***** Supplied data *****

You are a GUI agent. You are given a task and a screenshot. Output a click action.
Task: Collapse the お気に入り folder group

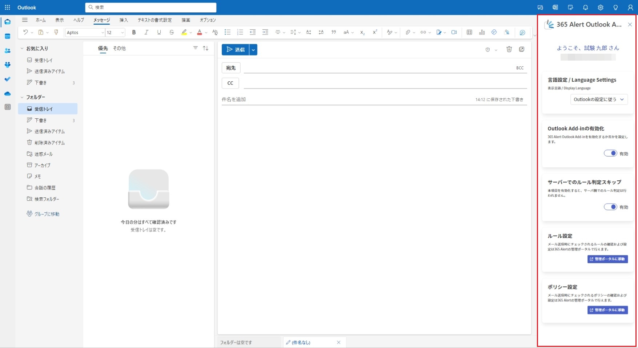22,48
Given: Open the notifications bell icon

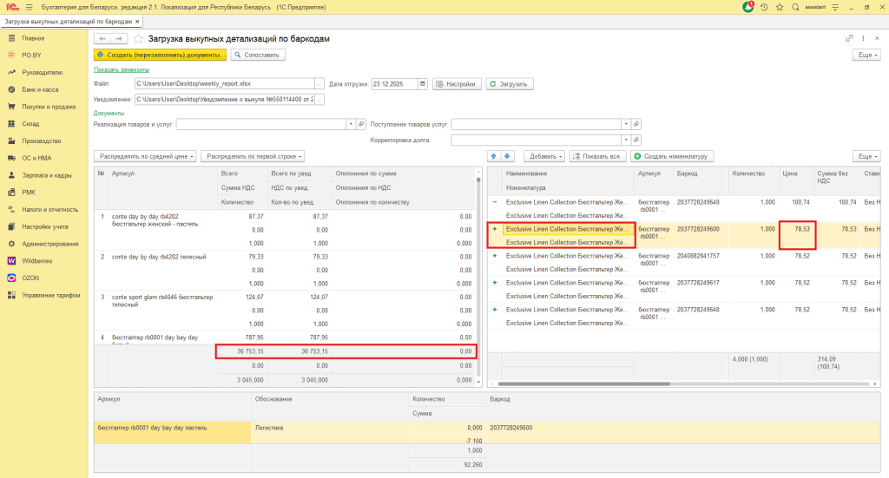Looking at the screenshot, I should [748, 7].
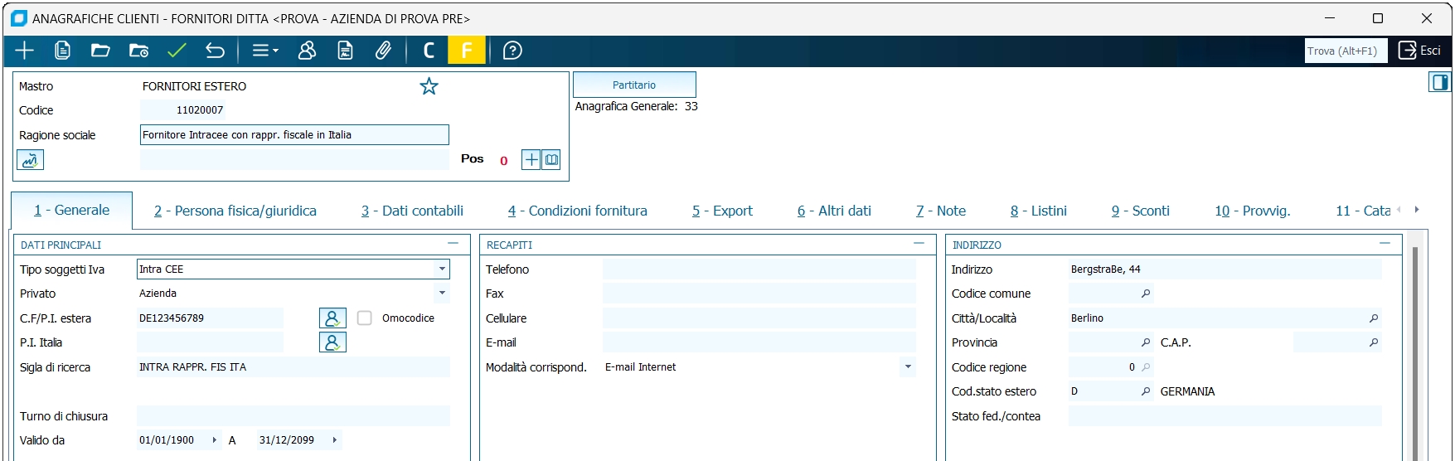Open the Condizioni fornitura tab
Viewport: 1455px width, 461px height.
577,211
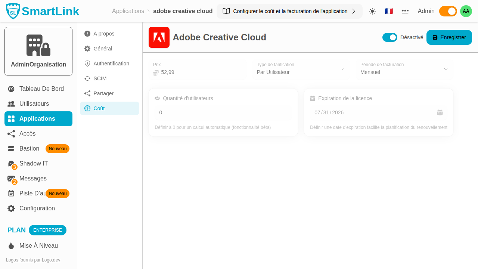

*****

What you need to do ::
Output all the records above again exactly, with the pictures dropped.

Your response ::
You are a GUI agent. You are given a task and a screenshot. Output a click action.
Task: Collapse the お気に入り folder group

22,48
Given: Open the notifications bell icon

Looking at the screenshot, I should [748, 7].
Open the Condizioni fornitura tab
Viewport: 1455px width, 461px height.
577,211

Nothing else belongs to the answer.